No journey in the history of water would be complete without studying its religious role over time. This series takes viewer to the rain coast of Scandinavia and the religion of the Vikings and then goes on to the Middle East, home of the monotheistic desert religions: Christianity and Islam. It also halts on the banks of the Ganga at Varanasi, India, to study the significance of the enormous funeral pyres in the sacred city.

The series also brings the viewers to the casinos and indoor water falls of oasis cities like Las Vegas, to the mighty Nile in Egypt and Ethiopia, and to one of the longest functioning courts in Europe – the water tribunal in Valencia, Spain, dating back to the 13th century. The series ends in the deserts of Oman where the viewer can join Professor Tvedt on his walks in the underground canals beneath the desert sands made more than two thousand years ago and visit a water auction.

Produced by Norwegian Broadcasting Corporation in cooperation with the University of Bergen.

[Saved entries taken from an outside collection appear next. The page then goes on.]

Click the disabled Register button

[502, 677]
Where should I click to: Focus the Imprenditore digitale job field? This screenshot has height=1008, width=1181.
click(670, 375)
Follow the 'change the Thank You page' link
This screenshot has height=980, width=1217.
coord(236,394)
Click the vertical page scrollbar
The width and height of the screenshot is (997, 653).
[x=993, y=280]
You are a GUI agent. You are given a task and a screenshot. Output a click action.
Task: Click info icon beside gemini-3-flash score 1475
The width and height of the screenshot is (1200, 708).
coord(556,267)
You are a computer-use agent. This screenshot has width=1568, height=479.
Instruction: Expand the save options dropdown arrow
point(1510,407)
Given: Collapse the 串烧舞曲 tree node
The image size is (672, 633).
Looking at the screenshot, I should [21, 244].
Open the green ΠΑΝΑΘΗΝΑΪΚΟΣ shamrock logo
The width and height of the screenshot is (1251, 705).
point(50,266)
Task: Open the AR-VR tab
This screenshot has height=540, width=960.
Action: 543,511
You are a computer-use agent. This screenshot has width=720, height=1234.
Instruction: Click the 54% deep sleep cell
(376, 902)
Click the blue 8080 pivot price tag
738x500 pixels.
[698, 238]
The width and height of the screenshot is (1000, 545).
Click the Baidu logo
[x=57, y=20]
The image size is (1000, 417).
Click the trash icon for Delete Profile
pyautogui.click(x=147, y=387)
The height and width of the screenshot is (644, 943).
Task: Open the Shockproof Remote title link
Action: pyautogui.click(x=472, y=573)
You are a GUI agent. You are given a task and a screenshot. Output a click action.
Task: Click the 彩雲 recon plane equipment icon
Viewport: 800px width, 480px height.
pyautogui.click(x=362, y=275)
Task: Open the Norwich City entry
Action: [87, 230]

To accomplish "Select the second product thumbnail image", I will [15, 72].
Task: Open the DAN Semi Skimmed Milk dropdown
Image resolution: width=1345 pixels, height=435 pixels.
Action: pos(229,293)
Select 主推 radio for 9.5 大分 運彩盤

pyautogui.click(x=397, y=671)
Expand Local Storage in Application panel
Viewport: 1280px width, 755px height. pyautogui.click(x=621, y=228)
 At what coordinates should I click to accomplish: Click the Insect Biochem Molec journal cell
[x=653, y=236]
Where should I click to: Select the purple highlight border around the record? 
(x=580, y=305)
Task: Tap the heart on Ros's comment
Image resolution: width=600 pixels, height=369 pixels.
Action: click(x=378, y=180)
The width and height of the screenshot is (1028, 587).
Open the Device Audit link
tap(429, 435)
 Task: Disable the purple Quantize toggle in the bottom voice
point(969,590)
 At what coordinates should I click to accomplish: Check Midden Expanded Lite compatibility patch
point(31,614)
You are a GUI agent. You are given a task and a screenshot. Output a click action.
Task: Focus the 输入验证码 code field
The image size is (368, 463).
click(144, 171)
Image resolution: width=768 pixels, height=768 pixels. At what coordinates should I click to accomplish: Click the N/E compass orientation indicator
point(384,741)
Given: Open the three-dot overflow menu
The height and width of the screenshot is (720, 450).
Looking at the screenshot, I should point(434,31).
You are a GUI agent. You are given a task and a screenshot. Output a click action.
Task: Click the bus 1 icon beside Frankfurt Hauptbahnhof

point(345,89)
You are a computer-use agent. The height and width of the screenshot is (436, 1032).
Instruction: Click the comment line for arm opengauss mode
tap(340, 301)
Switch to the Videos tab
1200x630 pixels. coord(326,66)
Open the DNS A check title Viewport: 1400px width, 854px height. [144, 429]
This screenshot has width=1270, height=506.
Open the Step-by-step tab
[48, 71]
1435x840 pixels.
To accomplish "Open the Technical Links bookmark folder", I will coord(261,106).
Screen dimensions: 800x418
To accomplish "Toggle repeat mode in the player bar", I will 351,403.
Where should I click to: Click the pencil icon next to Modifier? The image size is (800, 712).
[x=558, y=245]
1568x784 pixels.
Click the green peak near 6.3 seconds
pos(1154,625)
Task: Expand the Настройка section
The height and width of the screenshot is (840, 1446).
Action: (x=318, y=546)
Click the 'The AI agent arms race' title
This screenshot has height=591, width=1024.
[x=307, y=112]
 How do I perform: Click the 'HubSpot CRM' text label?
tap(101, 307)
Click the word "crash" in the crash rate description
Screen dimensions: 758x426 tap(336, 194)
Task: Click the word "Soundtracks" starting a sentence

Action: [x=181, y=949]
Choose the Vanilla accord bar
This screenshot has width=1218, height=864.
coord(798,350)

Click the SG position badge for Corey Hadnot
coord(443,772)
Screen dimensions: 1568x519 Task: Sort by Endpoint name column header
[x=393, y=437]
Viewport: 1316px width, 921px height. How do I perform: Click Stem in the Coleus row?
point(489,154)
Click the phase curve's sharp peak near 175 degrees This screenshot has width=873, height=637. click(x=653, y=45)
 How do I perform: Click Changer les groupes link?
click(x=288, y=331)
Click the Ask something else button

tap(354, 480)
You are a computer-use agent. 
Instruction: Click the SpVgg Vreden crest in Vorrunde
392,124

Category: Documentary, 2001
Duration: 4 x 45 min.
Soundtrack and subtitles: English (narration), French, Spanish, Portuguese, Norwegian, Chinese, Japanese
Format: PAL and NTSC


Episode 1: The struggle
No society can exist, not even for one day, without fresh water. This program takes the viewer from unique scenes in the Himalayas, where a sterile expanse of rock has been transformed into an oasis, to the Borana people of southern Ethiopia, who manually draw water for 300,000 people and a million head of cattle from deep, hidden wells. The ancient civilisation of the Nile valley is contrasted with the highly sophisticated methods of irrigation employed by farmers in California. We then progress via the aqueducts and beautiful fountains of Imperial Rome to the old land of the Aztecs and their water civilisation, where today the world’s largest metropolis, Mexico City, is sinking due to overuse of groundwater.

Episode 2: The energy
It was a momentous revolution in the history of humankind when the energy in running water came to be exploited. For countless millennia the only power available was human or animal muscle power. This programme takes the viewer on a dramatic boat trip down the Yangtze through the Three Gorges to the world’s biggest hydropower dam, and on to the longest canal ever built, the old Emperor Canal. The programme explores the role of the modest water falls and canals in Britain’s industrial revolution, before ending up in Norway, a land abundantly endowed with rivers, lakes and waterfalls, and whose development from about 1500 was totally dependent upon different uses of hydro-power.

Episode 3: The myths
The physical and aesthetic properties of water give it a unique mythical-religious potential. It is always in motion, changing in form, colour and quantity, and has therefore played an important role in myths and religious rituals all over the world. This programme starts on the raincoast of Scandinavia to investigate the religion of the Vikings and then goes to the Middle East, home of the monotheistic desert religions. It follows in the biblical footsteps of the Israelites from Jordan to Jericho and discusses the importance of water in Islam. The role of Mother Ganga in Hinduism and the significance of the enormous funeral pyres in the sacred city of Varanasi are shown. The programme also looks at the history of bathing, from Roman times to modern hydrotherapy in Germany. It ends up in France, at Lourdes, where millions of pilgrims flock every year to take the holy water.

Episode 4: The conflicts
Many argue that future conflicts will be conflicts over fresh water. Others argue that the water question will encourage co-operation. This programme takes the viewer from the desert city, Las Vegas, where urban history rests not only on the casinos, but om water control. Then it proceeds to Lake Victoria in the heart of Africa, to the wonderful Blue Nile falls in Ethiopia, to the greatest swamp in the world in Southern Sudan and to Egypt, to tell the story of past water conflicts on a grand scale. This is followed by a presentation of the water issue in the Israeli-Arab conflict. Then the viewer is taken to a little-known institution – one of the oldest court still functioning in Europe – the water tribunal in Valencia, Spain. The series ends in the deserts of Oman, bringing the viewer to deep underground canals made more than two thousands years ago and to a water auction!